Copy exactly the lines from the start of the data below through the one that carries "Select the Outer", and only those.
▼
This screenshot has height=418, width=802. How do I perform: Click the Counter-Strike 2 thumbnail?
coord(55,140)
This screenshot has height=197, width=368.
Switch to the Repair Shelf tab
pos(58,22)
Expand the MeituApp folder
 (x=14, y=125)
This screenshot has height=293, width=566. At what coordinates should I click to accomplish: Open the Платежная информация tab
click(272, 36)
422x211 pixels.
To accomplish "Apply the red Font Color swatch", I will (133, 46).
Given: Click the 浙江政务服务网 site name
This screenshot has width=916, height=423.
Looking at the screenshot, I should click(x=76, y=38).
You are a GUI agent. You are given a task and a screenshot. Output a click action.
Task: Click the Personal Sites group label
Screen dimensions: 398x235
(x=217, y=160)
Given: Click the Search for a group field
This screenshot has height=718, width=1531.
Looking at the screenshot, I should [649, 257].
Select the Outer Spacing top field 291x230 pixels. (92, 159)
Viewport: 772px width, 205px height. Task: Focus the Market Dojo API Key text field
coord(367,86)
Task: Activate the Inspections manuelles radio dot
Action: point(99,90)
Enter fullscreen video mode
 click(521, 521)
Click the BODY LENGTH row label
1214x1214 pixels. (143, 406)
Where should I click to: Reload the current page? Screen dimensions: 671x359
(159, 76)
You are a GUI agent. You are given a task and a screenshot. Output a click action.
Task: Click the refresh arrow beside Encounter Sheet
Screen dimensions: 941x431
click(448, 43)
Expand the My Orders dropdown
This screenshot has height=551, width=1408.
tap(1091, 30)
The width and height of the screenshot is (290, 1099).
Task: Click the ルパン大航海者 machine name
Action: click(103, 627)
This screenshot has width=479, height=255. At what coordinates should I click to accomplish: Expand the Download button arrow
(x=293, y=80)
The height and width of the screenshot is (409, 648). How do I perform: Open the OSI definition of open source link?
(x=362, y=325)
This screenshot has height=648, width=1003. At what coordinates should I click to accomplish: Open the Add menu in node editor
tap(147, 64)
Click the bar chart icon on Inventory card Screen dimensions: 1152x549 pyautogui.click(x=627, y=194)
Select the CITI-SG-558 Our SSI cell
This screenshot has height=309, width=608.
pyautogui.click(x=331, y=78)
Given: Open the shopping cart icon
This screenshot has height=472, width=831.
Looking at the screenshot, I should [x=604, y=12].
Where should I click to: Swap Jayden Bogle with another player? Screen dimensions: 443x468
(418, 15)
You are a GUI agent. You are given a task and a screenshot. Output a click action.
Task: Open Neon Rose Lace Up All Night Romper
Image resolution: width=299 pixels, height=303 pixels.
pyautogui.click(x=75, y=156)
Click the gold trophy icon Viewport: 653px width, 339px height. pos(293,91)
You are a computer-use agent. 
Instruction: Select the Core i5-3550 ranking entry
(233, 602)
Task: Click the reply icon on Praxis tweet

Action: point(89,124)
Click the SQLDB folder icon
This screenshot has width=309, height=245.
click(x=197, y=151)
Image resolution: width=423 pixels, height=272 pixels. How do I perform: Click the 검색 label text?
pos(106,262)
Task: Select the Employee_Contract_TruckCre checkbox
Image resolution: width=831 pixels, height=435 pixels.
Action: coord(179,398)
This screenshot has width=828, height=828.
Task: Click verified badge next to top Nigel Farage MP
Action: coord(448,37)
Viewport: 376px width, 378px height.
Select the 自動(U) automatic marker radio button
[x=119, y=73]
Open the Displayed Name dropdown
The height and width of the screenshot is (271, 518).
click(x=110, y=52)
▲
_WRITTEN ANSWER:_
This screenshot has height=418, width=802. How do I perform: Click the Counter-Strike 2 thumbnail?
coord(55,140)
This screenshot has height=197, width=368.
Switch to the Repair Shelf tab
pos(58,22)
Expand the MeituApp folder
 (x=14, y=125)
This screenshot has height=293, width=566. At what coordinates should I click to accomplish: Open the Платежная информация tab
click(272, 36)
422x211 pixels.
To accomplish "Apply the red Font Color swatch", I will (133, 46).
Given: Click the 浙江政务服务网 site name
This screenshot has width=916, height=423.
Looking at the screenshot, I should click(x=76, y=38).
You are a GUI agent. You are given a task and a screenshot. Output a click action.
Task: Click the Personal Sites group label
Screen dimensions: 398x235
(x=217, y=160)
Given: Click the Search for a group field
This screenshot has height=718, width=1531.
Looking at the screenshot, I should [649, 257].
Select the Outer Spacing top field 291x230 pixels. (92, 159)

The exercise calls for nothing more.